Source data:
>> BEGIN

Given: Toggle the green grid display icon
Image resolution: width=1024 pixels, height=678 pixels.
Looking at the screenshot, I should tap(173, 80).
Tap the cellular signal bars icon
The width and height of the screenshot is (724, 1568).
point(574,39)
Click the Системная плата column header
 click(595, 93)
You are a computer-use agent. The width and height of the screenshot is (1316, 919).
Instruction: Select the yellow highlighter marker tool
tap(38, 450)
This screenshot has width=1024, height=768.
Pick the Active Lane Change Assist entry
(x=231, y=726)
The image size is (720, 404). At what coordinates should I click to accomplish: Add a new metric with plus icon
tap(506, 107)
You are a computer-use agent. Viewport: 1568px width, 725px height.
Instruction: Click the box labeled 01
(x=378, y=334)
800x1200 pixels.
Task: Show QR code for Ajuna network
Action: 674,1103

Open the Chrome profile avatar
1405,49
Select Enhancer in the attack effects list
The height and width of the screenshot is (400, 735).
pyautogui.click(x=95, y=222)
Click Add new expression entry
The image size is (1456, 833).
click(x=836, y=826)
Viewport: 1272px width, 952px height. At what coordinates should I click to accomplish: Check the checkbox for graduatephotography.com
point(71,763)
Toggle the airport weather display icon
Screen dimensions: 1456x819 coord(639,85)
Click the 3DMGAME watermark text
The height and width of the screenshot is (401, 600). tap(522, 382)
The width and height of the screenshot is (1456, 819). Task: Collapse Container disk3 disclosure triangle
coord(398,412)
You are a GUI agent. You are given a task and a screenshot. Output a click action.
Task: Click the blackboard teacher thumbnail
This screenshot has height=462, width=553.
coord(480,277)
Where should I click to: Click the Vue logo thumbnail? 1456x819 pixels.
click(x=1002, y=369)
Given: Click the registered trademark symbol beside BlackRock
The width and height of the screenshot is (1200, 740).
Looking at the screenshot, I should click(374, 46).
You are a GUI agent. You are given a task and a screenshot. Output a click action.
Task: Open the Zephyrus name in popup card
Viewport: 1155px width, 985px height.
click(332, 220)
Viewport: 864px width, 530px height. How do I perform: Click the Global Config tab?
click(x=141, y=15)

>> END

**Task description**
Revise the source data above so that each instance of "Viewport" reads "Display", keeping every other line and character the same.

**Correct answer**
Given: Toggle the green grid display icon
Image resolution: width=1024 pixels, height=678 pixels.
Looking at the screenshot, I should tap(173, 80).
Tap the cellular signal bars icon
The width and height of the screenshot is (724, 1568).
point(574,39)
Click the Системная плата column header
 click(595, 93)
You are a computer-use agent. The width and height of the screenshot is (1316, 919).
Instruction: Select the yellow highlighter marker tool
tap(38, 450)
This screenshot has width=1024, height=768.
Pick the Active Lane Change Assist entry
(x=231, y=726)
The image size is (720, 404). At what coordinates should I click to accomplish: Add a new metric with plus icon
tap(506, 107)
You are a computer-use agent. Display: 1568px width, 725px height.
Instruction: Click the box labeled 01
(x=378, y=334)
800x1200 pixels.
Task: Show QR code for Ajuna network
Action: 674,1103

Open the Chrome profile avatar
1405,49
Select Enhancer in the attack effects list
The height and width of the screenshot is (400, 735).
pyautogui.click(x=95, y=222)
Click Add new expression entry
The image size is (1456, 833).
click(x=836, y=826)
Display: 1272px width, 952px height. At what coordinates should I click to accomplish: Check the checkbox for graduatephotography.com
point(71,763)
Toggle the airport weather display icon
Screen dimensions: 1456x819 coord(639,85)
Click the 3DMGAME watermark text
The height and width of the screenshot is (401, 600). tap(522, 382)
The width and height of the screenshot is (1456, 819). Task: Collapse Container disk3 disclosure triangle
coord(398,412)
You are a GUI agent. You are given a task and a screenshot. Output a click action.
Task: Click the blackboard teacher thumbnail
This screenshot has height=462, width=553.
coord(480,277)
Where should I click to: Click the Vue logo thumbnail? 1456x819 pixels.
click(x=1002, y=369)
Given: Click the registered trademark symbol beside BlackRock
The width and height of the screenshot is (1200, 740).
Looking at the screenshot, I should click(374, 46).
You are a GUI agent. You are given a task and a screenshot. Output a click action.
Task: Open the Zephyrus name in popup card
Display: 1155px width, 985px height.
click(332, 220)
Display: 864px width, 530px height. How do I perform: Click the Global Config tab?
click(x=141, y=15)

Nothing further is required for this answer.